M. DUMONT: Même si c'est un bill du consommateur, vous croyez
qu'il ne fallait pas le rédiger ainsi?
M. ROGER: II peut arriver qu'une décision... En fait, les juges
seront les premiers à l'admettre, ils sont humains et ils peuvent se
tromper. On devrait donc prévoir une procédure par laquelle on
puisse en appeler d'une décision parce qu'il peut être fait un
tort considérable.
M. LE PRESIDENT: Pour l'avantage des membres de la commission, nous
apprécierions connaître le nom du conseiller juridique.
M. ROGER: Jean Roger.
M. LE PRESIDENT: Merci.
Y a-t-il d'autres membres de la commission qui auraient des questions
à poser au représentant du conseil? Sinon, je remercie, au nom de
la commission, ceux qui ont fait des représentations pour le Conseil du
patronat du Québec. J'invite maintenant le ou les représentants
de l'Association des manufaturiers canadiens à se faire entendre.
Association des manufacturiers canadiens
M. ROGER: Je reprends la parole. Je vous remercie, M. le
Président, ainsi que MM. les membres du comité d'avoir permis
à l'association de présenter ses suggestions ou ses observations,
aujourd'hui. L'Association des manufacturiers canadiens n'est pas, par essence,
un organisme directement axé sur le consommateur, c'est pourquoi le
mémoire, dont vous avez déjà pris connaissance, est assez
succinct et porte tout simplement sur quelques recommandations d'ordre assez
général.
Je crois que vous avez déjà entendu les deux
premières recommandations. Ce qui saute aux yeux, à là
lecture du projet de loi, c'est qu'il ne contient pas de définition du
consommateur. L'association recommande que l'on définisse le
consommateur et que cette définition exclut les personnes qui effectuent
des achats dans le cours normal de leurs affaires, les sociétés
commerciales, les associations de personnes ou de compagnies qui sont dans le
commerce. Cela s'inscrit évidemment dans les règles ou les lois
générales qui régissent le commerce. Imposer à des
commerçants, lors de transactions entre eux, des formalités qui
s'appliquent à la protection du consommateur, serait probablement
excessif.
La troisième observation porte sur les mots "délai
suffisant", que l'on trouve à l'article-5 du projet. Le délai
suffisant est un peu vague et peut permettre libre cours à
l'appréciation arbitraire. Pour ce qui est de la quatrième
recommandation, c'est évidemment, encore une fois, l'article 14 du
projet de loi.
Nous sommes conscients que de telles dispo-
sitions sont prévues dans d'autres lois semblables et il y aurait
peut-être lieu de préciser qu'une erreur ou une omission commise
de bonne foi pourrait être corrigée. L'article, dans sa
rédaction actuelle, semble être une règle sans appel, en
vertu de laquelle une erreur commise, même de bonne foi, dans le calcul,
va bénéficier de toute façon... On ne sait pas de quelle
façon cet article serait susceptible d'entrer en conflit avec les
dispositions du code civil qui prévoit soit l'annulation du contrat,
soit le remboursement de l'indu lorsqu'une personne a payé, par erreur,
une chose qu'elle ne devait pas ou inversement, qu'une personne a reçu,
par erreur, une somme qui ne lui était pas due.

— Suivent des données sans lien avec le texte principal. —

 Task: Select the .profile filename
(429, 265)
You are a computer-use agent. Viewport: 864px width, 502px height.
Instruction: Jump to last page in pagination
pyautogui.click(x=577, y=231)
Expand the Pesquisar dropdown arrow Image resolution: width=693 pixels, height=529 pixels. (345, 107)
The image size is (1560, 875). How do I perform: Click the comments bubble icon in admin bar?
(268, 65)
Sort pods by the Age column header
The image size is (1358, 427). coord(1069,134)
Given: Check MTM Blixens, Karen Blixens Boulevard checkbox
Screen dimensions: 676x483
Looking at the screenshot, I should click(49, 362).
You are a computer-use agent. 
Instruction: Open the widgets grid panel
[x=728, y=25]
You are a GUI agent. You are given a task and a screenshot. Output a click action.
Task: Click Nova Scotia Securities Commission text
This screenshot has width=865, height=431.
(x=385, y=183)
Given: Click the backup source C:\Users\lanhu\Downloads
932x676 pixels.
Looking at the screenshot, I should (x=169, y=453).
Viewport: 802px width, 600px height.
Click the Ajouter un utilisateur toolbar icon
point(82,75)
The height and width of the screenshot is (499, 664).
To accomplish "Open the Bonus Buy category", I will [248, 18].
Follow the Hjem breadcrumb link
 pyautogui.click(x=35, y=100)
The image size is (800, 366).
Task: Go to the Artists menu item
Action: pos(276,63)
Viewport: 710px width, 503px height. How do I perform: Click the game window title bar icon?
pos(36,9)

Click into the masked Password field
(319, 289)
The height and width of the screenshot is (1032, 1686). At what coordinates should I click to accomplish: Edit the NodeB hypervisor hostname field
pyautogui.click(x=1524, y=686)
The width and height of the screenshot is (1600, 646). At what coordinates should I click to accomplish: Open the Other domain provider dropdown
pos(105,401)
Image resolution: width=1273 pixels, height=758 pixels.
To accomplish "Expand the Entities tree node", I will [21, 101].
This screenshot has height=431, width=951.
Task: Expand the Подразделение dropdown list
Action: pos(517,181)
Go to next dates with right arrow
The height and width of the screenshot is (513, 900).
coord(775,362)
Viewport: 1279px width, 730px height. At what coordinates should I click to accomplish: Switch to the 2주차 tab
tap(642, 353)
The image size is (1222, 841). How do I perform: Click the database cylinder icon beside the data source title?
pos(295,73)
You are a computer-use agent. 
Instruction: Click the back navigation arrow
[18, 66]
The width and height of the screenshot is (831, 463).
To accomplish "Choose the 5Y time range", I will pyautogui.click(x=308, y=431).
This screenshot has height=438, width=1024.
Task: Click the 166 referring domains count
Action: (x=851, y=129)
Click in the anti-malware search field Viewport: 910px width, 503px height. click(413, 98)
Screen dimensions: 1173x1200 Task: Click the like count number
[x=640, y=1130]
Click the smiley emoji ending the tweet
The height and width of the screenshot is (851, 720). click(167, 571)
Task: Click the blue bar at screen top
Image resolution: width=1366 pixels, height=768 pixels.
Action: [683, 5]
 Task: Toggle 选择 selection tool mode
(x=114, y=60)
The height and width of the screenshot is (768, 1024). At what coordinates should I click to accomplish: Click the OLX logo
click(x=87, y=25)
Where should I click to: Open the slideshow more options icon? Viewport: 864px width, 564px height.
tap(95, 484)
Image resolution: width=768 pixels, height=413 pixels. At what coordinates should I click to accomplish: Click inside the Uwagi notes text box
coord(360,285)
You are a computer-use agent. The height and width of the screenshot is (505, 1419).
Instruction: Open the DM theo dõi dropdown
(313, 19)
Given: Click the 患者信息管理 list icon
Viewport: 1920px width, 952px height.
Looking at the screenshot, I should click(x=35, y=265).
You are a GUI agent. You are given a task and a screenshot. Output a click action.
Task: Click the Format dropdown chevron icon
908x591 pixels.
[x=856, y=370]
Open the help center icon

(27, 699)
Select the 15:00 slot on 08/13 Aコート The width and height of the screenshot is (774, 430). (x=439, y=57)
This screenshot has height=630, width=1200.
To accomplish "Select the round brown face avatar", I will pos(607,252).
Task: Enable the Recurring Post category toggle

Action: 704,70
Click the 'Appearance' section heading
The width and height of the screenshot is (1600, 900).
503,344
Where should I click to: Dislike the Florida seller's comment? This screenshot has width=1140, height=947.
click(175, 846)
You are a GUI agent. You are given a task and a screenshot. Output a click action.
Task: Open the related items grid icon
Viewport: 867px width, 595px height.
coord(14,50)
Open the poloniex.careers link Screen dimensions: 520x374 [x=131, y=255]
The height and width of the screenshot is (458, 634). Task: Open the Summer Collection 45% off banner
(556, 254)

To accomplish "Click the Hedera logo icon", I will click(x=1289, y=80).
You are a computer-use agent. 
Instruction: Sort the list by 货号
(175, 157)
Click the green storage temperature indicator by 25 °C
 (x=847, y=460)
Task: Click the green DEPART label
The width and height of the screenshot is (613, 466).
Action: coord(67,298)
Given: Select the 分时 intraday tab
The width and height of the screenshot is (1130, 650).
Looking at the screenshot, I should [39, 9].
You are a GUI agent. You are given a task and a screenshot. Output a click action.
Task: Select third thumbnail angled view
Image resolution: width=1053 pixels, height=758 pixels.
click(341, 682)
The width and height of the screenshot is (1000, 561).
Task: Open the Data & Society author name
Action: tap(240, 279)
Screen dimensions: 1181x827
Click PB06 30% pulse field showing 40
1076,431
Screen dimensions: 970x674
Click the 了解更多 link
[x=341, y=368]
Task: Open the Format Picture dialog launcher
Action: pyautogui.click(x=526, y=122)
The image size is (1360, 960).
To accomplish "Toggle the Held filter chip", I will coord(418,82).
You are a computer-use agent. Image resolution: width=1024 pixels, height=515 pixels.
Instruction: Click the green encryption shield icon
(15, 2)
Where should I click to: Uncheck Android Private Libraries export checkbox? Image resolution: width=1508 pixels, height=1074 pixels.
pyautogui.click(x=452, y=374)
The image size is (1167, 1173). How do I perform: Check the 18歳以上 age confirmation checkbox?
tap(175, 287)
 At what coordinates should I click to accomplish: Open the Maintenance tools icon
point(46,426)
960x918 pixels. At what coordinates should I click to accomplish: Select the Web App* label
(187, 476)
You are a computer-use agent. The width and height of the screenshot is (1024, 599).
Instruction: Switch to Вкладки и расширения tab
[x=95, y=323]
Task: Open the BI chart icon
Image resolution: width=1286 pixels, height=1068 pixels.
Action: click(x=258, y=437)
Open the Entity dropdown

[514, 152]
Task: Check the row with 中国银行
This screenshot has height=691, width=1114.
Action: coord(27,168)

La cinquième recommandation porte sur le délai de reprise.
J'étais présent lors de la première séance de la
commission et j'ai entendu les propos véhéments des diverses
personnes qui ont des raisons bien sérieuses de s'opposer au
délai de 30 jours. La suggestion de l'Association des manufacturiers
canadiens est que le vendeur soit admis à reprendre son bien si, par
exemple, il estime pour employer des propos souvent entendus par des
juristes que sa créance risque d'être mise en péril.
Dois-je continuer?
M. LE PRESIDENT: Oui, je vous en prie.
M. ROGER: On suggère que le marchand puisse être admis
à reprendre son bien et à le conserver pendant une période
de trente jours pendant laquelle le consommateur pourra remédier
à son défaut et le tout sans pénalité pour le
consommateur. Cela est évidemment dans le but de protéger le
vendeur contre les pertes qui pourraient être considérables si on
pense, en particulier, aux automobiles neuves. Je crois que la commission est
suffisamment éclairée sur ces questions.
Pour ce qui est de la sixième recommandation, elle porte sur la
définition de l'expression "vendeur itinérant" et
également le mot à mot de la section 4 de la loi qui vise les
contrats conclus entres les vendeurs itinérants et les consommateurs. Il
semble que ces définitions soient assez larges pour comprendre
également les établissements qui vendent par correspondance. La
recommandation de l'association, c'est que l'on prévoit soit une
exception, pour les établissements qui vendent par correspondance, soit
un régime de règlements spéciaux qui en fassent des
vendeurs ou des marchands bien distincts des vendeurs itinérants comme
on l'entend normalement.
La septième recommandation a également déjà
été entendue par la commission et faite par d'autres organismes,
il s'agit des pouvoirs assez extraordinaires de réglementation qui sont
conférés au lieutenant-gouverneur en conseil. On vient tout juste
d'en discuter à nouveau et on s'inquiète évidemment de
l'usage qui peut être fait des pouvoirs.
Il y a la question de conflit ou de l'aspect pratique d'une loi; on peut
choisir entre une loi-cadre, dont la rédaction est assez simple, quitte,
par la suite, à prévoir l'application de ses diverses parties par
des règlements. D'un autre côté, une loi-cadre qui
confère des pouvoirs trop vastes à des organismes de
réglementation mènent à des erreurs ou des abus dont on
vient de citer quelques exemples, plus particulièrement à
l'article 97, l'alinéa k) qui traite des "normes d'emballage,
d'étiquetage et de présentation". On sait qu'aujourd'hui il
existe déjà, au Québec, un règlement sur les
aliments qui prévoit des normes d'emballage des produits alimentaires et
leur préparation, leur présentation, leur étiquetage. On
sait également qu'il y a une loi fédérale à
l'étude portant sur le même sujet. Nous suggérons donc
qu'il y ait concordance entre ces dispositions.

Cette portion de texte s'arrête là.